Underlying this sequence of reforms is the need for fundamental changes in legal infrastructure and in the skills of the finance industry, which may take time and patience to develop. To see this take place, two deep-rooted changes must occur—the private sector should develop to a level where it can provide high-quality retail and wholesale payment services and the legal system must reach a level where there is a satisfactory degree of certainty attached to payment transactions. Not surprisingly, the existing legal systems in the countries under review are not yet well adapted to supporting modern payment systems, with the result that there is a considerable task ahead. In developed market economies, payment system rules have developed over many years from private agreements to detailed statutory rules. It may be a mistake for a country that has just recently developed as a market economy to establish detailed statutory rules before the needs of the participants are clearly understood.

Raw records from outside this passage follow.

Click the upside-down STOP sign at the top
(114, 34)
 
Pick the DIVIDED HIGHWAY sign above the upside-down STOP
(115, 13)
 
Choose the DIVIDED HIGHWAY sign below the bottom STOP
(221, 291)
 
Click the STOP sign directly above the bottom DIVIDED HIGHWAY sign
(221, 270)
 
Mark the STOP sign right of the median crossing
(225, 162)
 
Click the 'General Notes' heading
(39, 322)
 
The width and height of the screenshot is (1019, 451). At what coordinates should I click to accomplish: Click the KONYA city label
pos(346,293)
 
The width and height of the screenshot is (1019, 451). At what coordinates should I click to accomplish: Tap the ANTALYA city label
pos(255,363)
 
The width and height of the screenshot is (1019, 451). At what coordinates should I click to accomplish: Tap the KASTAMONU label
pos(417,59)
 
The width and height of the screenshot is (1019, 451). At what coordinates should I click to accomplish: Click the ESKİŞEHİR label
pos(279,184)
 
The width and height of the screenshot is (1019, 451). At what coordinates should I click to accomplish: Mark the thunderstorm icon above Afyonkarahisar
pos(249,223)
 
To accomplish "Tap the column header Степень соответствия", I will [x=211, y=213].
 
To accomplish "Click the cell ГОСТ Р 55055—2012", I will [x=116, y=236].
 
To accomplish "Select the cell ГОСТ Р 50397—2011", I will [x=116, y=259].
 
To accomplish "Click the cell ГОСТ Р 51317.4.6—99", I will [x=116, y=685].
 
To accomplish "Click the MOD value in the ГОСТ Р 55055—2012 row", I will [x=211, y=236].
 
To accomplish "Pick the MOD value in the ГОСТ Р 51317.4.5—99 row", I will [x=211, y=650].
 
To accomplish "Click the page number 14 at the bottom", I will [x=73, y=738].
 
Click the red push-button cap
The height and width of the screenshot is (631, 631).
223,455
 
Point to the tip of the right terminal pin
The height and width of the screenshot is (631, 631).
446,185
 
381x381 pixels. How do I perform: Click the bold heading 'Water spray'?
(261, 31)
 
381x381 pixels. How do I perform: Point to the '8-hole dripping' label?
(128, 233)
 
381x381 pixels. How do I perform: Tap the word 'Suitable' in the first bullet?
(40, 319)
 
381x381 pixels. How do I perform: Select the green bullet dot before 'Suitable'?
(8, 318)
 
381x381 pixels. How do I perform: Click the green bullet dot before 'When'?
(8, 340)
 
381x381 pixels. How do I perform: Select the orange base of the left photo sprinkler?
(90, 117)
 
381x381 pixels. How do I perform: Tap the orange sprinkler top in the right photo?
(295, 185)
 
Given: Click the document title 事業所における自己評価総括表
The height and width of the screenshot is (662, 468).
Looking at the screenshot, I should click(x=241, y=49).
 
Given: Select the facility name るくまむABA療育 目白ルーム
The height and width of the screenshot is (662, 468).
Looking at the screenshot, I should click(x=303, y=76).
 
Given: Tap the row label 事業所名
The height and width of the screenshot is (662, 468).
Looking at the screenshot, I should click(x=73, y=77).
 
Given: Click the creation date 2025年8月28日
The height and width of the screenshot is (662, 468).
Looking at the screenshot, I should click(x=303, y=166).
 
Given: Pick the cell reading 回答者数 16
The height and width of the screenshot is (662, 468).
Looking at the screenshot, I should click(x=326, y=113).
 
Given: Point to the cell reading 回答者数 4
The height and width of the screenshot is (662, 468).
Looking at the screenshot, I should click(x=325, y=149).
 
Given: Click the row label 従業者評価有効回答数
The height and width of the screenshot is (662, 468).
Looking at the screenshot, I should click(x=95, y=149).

Initially, rules for payment systems may best be located in interbank agreements rather than in statutes. These agreements may be replaced by regulations or a statute as the size and importance of the payment system increase and stabilize. Ultimately, the rules for a mature payment system may best be established by statute.

Countries where these more fundamental and intractable issues are moving to the forefront are more likely to find answers from their own central banks rather than outside experts as they continuously monitor emerging trends and develop understanding of the particular problems faced in their own countries. In terms of technical assistance needs, the only country that still needs the type of extensive advice offered to the countries at the start of their transition toward market-based economies is Tajikistan. There, the fundamentals of allocating staff in the central bank to payment issues, starting consultations with banks, and developing an understanding of what may be involved in payment system reform are still priorities.

Some of the Group II countries are close to achieving significant efficiency gains through electronic processing of payment orders, and have largely completed account consolidation projects and established reasonable central bank discipline over the credit facilities available to banks. These countries now need to develop forward-looking plans to provide upgraded risk management to support expanded financial and other market activities. There are sufficient staff in the central banks of these countries to do this job themselves, but they are still likely to benefit from regular exposure to the experiences of the 15 countries and mature market economies. One model for encouraging exposure to outside experiences is through regular forums such as the payment system workshops organized by the IMF’s Monetary and Exchange Affairs department. Another possibility is to establish a panel of outside advisors, as has been done in Russia in the form of the International Steering Committee. In addition, various countries may need outside experts to provide specific technical advice as general proposals need to be turned into concrete projects.

For those countries where progress with reform has been only a relatively recent development—such as Azerbaijan, Georgia, and Turkmenistan—certain strategic issues, while apparently resolved, may still need to be reaffirmed by outside experts on a continuing basis to prevent backtracking.

The remaining challenges for all 15 countries are the development of policies that encourage the growth of competition and innovation in private sector provision of payment services. Central banks will need to encourage commercial banks to play an increasing role in the payment system, and the legal and regulatory framework must be modified to promote confidence in payment instruments and clearing and settlement arrangements.

1

Details on the features of the payment systems in individual countries are provided in Chapter 8, Table 8.9.

2

Data on foreign currency deposits do not indicate an increase in dollarization.